By Paul Goldman
Editor's note: Paul Goldman is a guest columnist for DecisionVirginia.com. The views expressed below are his own and do not necessarily reflect the opinions of NBC12.
In order to walk, does the Governor have to talk? The federal prosecutor can’t force former Governor Bob McDonnell to testify at his criminal trial beginning on Monday. The right against self-incrimination is contained in the Fifth Amendment, although originally the Seventh when the First Congress in 1789 proposed adding the Bill of Rights to the U.S. Constitution.
If McDonnell chooses not to testify, Judge James Spencer must instruct the jury to refrain from drawing any adverse conclusions for his exercising this constitutional right.
Nearly one-half of all criminal defendants elect not to testify at trial. This percentage has risen in recent years.
But while the statistical odds may be 50-50, I believe the practicalities approach 100 percent of McDonnell taking the stand, unless the prosecution case crumbles like Sonny Liston in round one of his second heavyweight championship fight with Muhammad Ali. The majority view disagrees with me, believing it is usually best for a defense attorney to counsel a client not to testify.
But this view misses the dynamics in a Governor’s public corruption trial. The jury wants McDonnell to look them in the eye and say the government is wrong. While high risk, “it is almost a necessity in a public corruption prosecution.”
The decision to testify is held by the defendant, not defense counsel. The “lure of the witness stand (and perhaps one last performance) can be overwhelming” for a politician who believes his long elected career is due in part to his power of persuasion.
This may be particularly true in this case, as it seems built on circumstantial evidence built around the immunized testimony of controversial businessman Jonnie Williams. This requires the jury to make dicey value judgments based on balancing various interpretative factors. It could be a he said/he said with the winner being the one seeming most credible to the jury.
Bottom line: If McDonnell fails to take the stand, it will hurt him to some lesser or greater degree despite Judge Spencer’s admonishment. This is why some claim McDonnell has already made a serious mistake in failing to take the witness stand in his first trial: the one held in the court of public opinion.
Despite having the gubernatorial “bully pulpit” during 2013 to address investigative leaks appearing regularly in the media, McDonnell refrained from waging a PR counter-offensive. This is surely on advice of counsel. It seems a strategic mistake. A “silence” strategy is generally justified on not wanting to anger prosecutors with the power to cut a generous plea deal. It is true such plea deals tend to carry a less onerous sentence, but apparently McDonnell never intended to take a deal. Why then miss a unique opportunity to speak with potential jurors over the heads of the prosecutors?

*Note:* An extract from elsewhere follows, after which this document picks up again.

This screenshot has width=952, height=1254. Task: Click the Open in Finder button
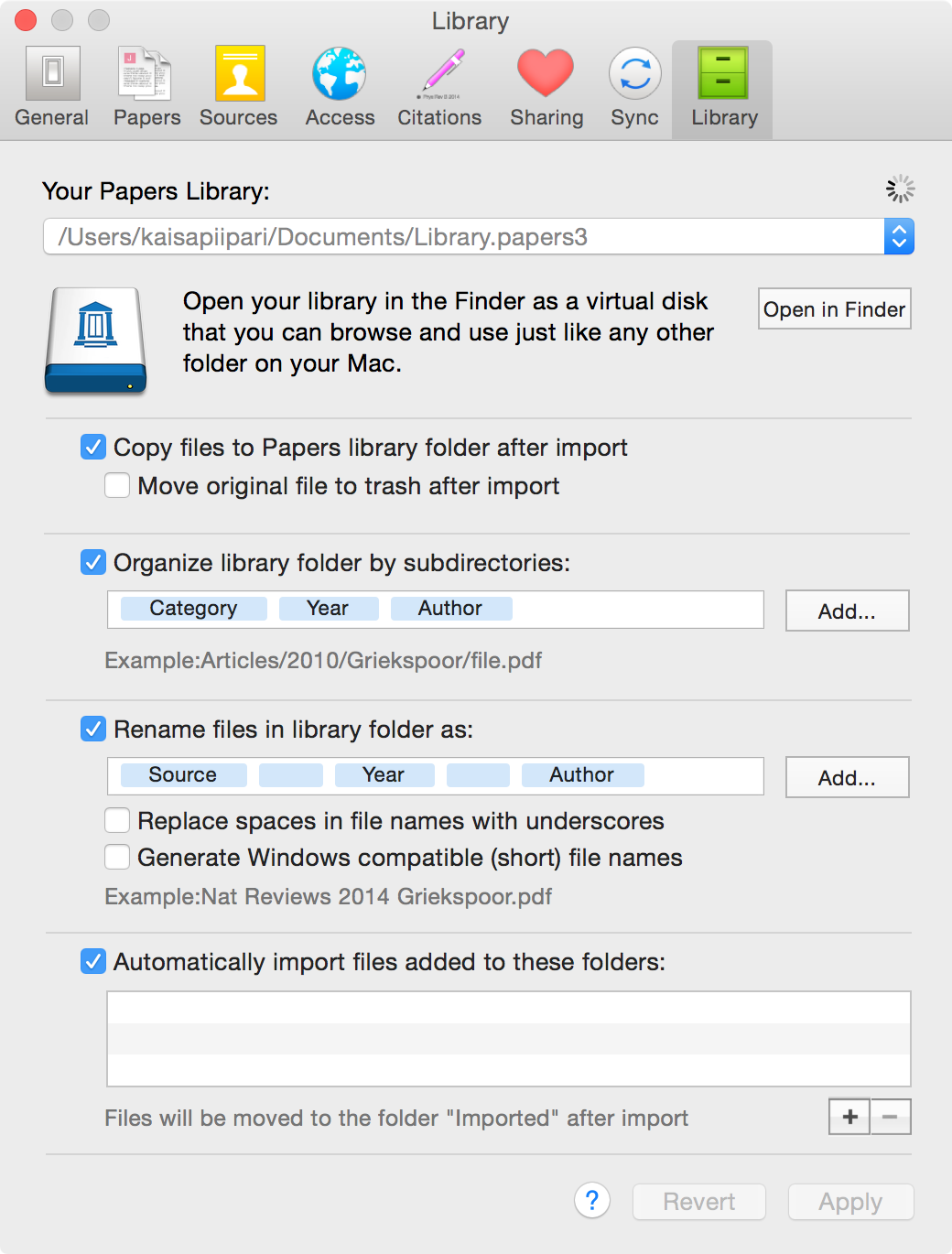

Having essentially remained mute during the first “trial," McDonnell risks too much doing it again despite the risks of cross-examination. While his initial direct testimony figures to get the widest press coverage, the key risk for McDonnell is on cross-examination, regarded by legal folklore as the true truth- telling mechanism.
Prosecutors have admittedly been waiting over a year to get their crack at the blonde-haired former chief executive. Will McDonnell step down from the witness having deflected all the government’s best shots? If so, then I believe he can beat all the corruption charges. But should prosecutors draw significant blood, the former choir boy likely faces conviction on one or more of the 13 indictment counts aimed at him.
In the old English courts, a defendant could remain silent in theory, but the evidence rules made such a decision suicidal. They therefore talked despite the risks. American jurisprudence changed the rules.
But practical reality has remained the same in this case: Fair or not, if McDonnell wants to walk, he has best be ready to talk.